カルシウムは大切
諸外国のカルシウム摂取量
アイスランドやスウェーデンは1日1200〜1400mg、フランス、オランダ、ドイツ、アメリカ1日1000mg、日本の2〜2.5倍の高いカルシウム摂取量です。
専門家は、欧米並のカルシウム摂取量800mgに引き上げるべきと声が高まっています。

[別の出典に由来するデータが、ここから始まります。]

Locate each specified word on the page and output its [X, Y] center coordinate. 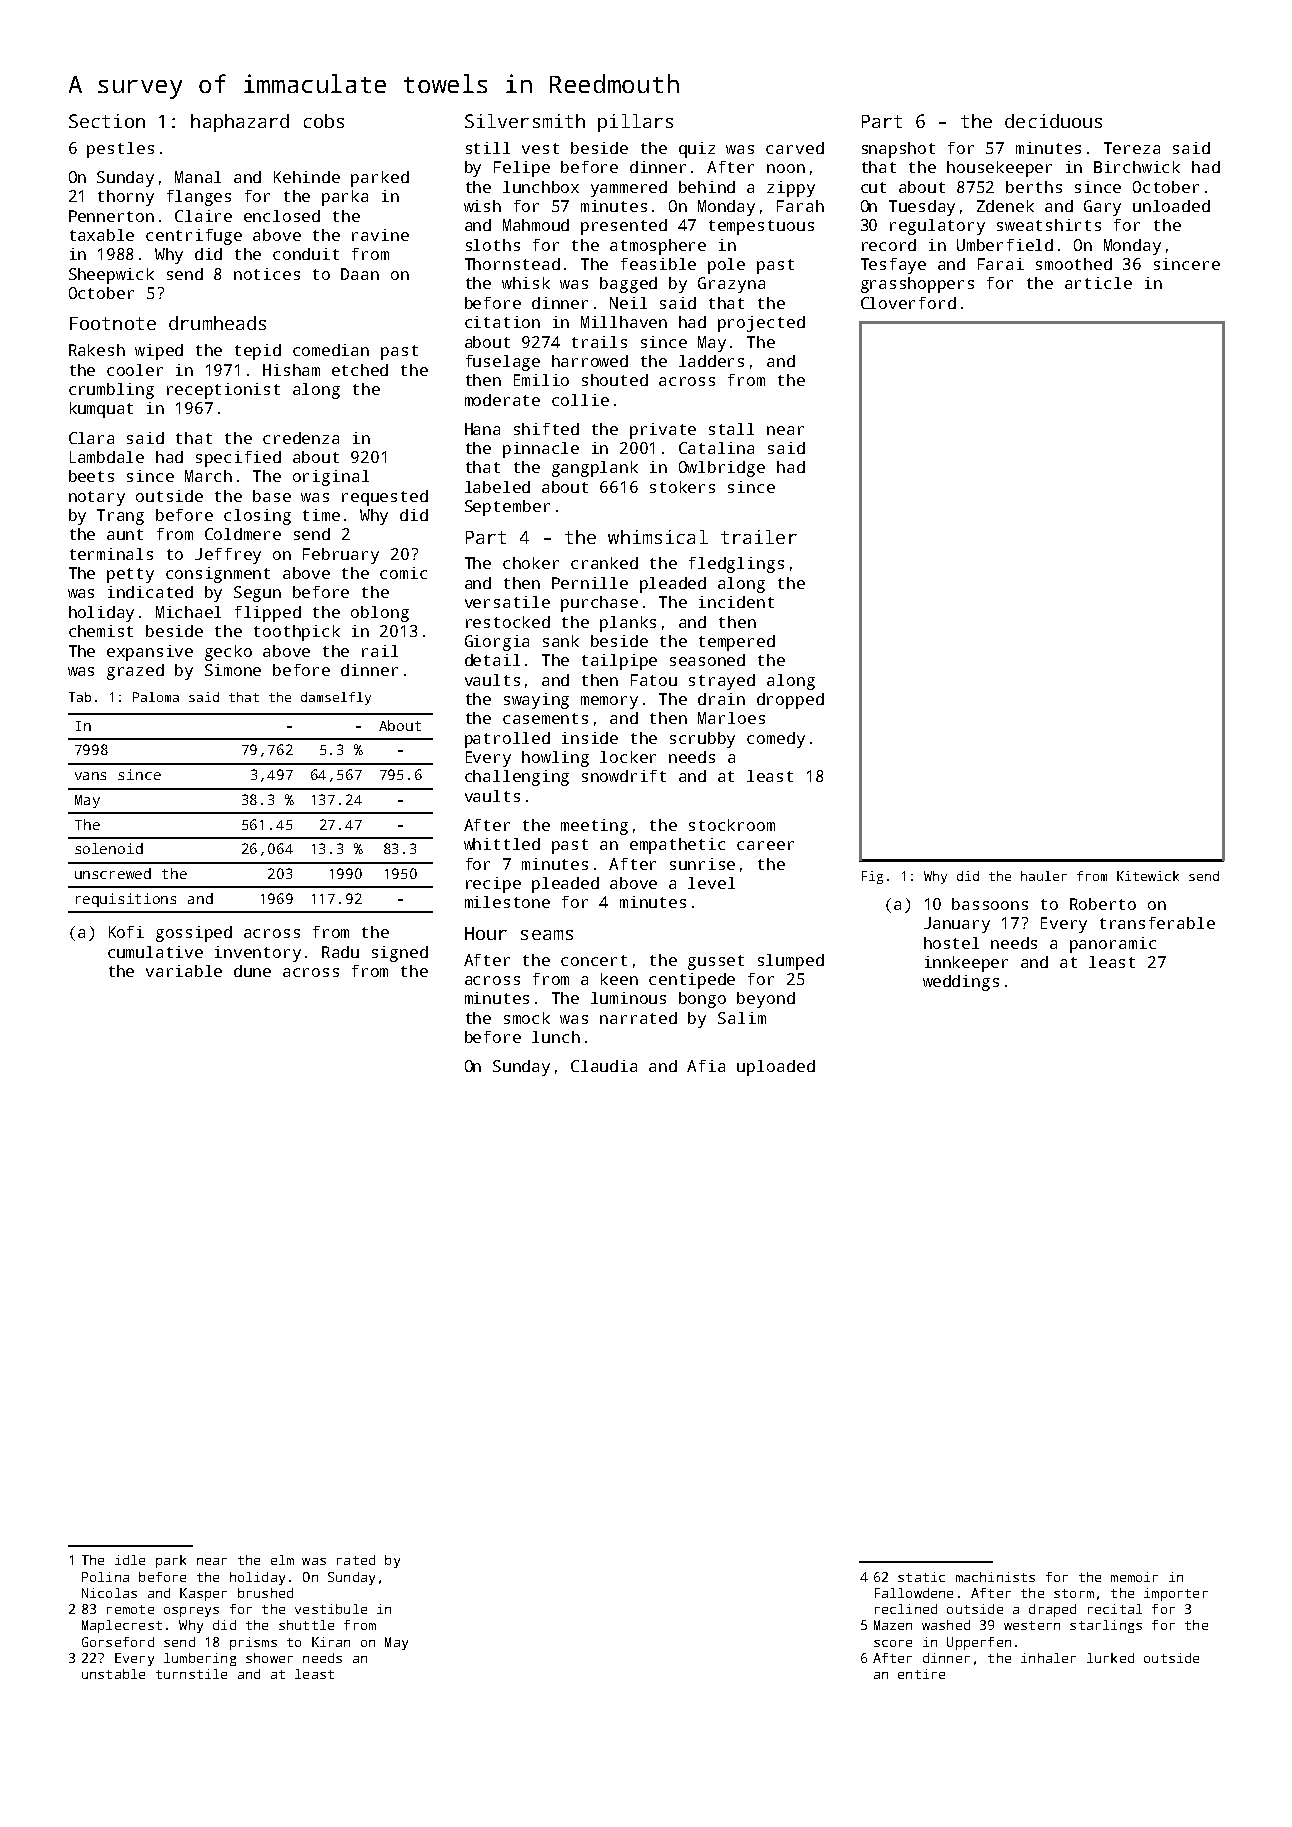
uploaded [776, 1068]
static [921, 1577]
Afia [706, 1066]
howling [555, 759]
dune [252, 971]
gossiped [194, 934]
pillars [635, 123]
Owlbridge [722, 469]
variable [184, 971]
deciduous [1053, 121]
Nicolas [109, 1593]
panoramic [1113, 945]
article [1098, 283]
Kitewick [1148, 876]
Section [107, 121]
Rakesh [97, 350]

閉経した女性は、効果的なカルシウム栄養吸収が必要です。
カルシウム摂取を1日1000mgを目標にしてください。
食品からカルシウム所要量を満たせないのは、日本の自然水の成分の中にカルシウムが少ないからです。
火山灰土の日本の自然水のカルシウム含有量が低いです。
水の性質を示す指標の硬度は、水の成分中のカルシウム量とマグネシウム量に一定の数をかけて合計したものです。
日本の自然水の硬度は30〜80の軟水。
ヨーロッパの自然水は200〜400ぐらいの硬水。
人間は毎日約2リットルの水分を取ります
1.4リットルぐらいを飲み物や飲料水で補給しています。
軟水か硬水かで長い年月の間には、カルシウム摂取量にも差が出ます。
日本人がカルシウムを補給してきた食品は、小魚、海藻、豆類、いも類、穀物類、卵などです。
牛乳や乳製品を摂る人が増えてきましたが、欧米に比べると、非常に少ない量です。
カルシウムは吸収力があまりよくない栄養素
牛乳や乳製品の吸収率が50%で、半分の栄養分カルシウムは吸収されず体の中を素通りしています。
食品からの平均吸収率は30%ぐらいといわれます。
日本人がカルシウム摂取してきた海藻類、豆類、いも類、穀物類は食物繊維の多い食品です。
ほうれん草もカルシウムを含んでいます。
有機酸のシュウ酸がカルシウムとくっついてカルシウムの吸収を邪魔します。
含有量ほどは吸収されない結果になります。
魚、肉、卵にはリン酸がたくさん含まれています。
これらの食品を摂りすぎた場合も、カルシウムがうまく吸収されないことになります。
カルシウムは常に骨や歯の構成成分以上の重要な代謝の働きをしています。
カルシウムは大切
体内のカルシウムの99%は骨に。1%が血液や細胞の中に存在します。
骨のカルシウムが不足すると骨がもろくなり、骨折しやすくなって土台や大黒柱が危ない状態になります。
骨にカルシウムが集まっているのは、骨の健康のためではありません。
細胞のレベルでカルシウムが不足したとき、栄養の働きの不足を補うために骨にカルシウムを貯蔵しています。
1%のカルシウムの働きは生命を左右するほど貴重な存在です。
血液中には一定量のカルシウムがあります
濃度は、骨の一万分の一と一定に保たれて、脳や神経や筋肉や心臓といった大切な器官が正常な働きを保っています。
食事から摂取するカルシウム量が不足して血清カルシウム濃度が下がると、イライラ、怒りっぽくなります。
血清カルシウム濃度が下がると、筋肉がけいれんしたり、心臓の動悸がおかしくなったり、意識がなくなります。
逆に血清カルシウム濃度が上がりすぎると、脳や細胞や心臓などにカルシウムがあふれるようになって、全身の倦怠感や意識障害といった危険な状況をもたらすことがあります。
血清カルシウム濃度を一定に保つことは大切です。
血精カルシウム濃度
血精カルシウム濃度が下がってくる、血液中のカルシウムの量が不足してくると、副甲状腺から副甲状腺ホルモンが分泌されます。
副甲状腺ホルモンは、カルシウム調整ホルモンの一つです。
血液中のホルモン濃度が下がると、不足分を骨から取り出したり、心臓や尿細管から排泄するカルシウムをもう一度、血液の中へ吸収させたりして、血清カルシウム濃度を上げようとする働きをします。
慢性的にカルシウムの摂取量が不足すると、骨はもろくなり、骨折しやすくなってきます。
若い時のカルシウム不足のつけは、必ず数十年後に回ってきます。
いったんスカスカになって骨を元の丈夫な状態へ戻すのは至難の業です。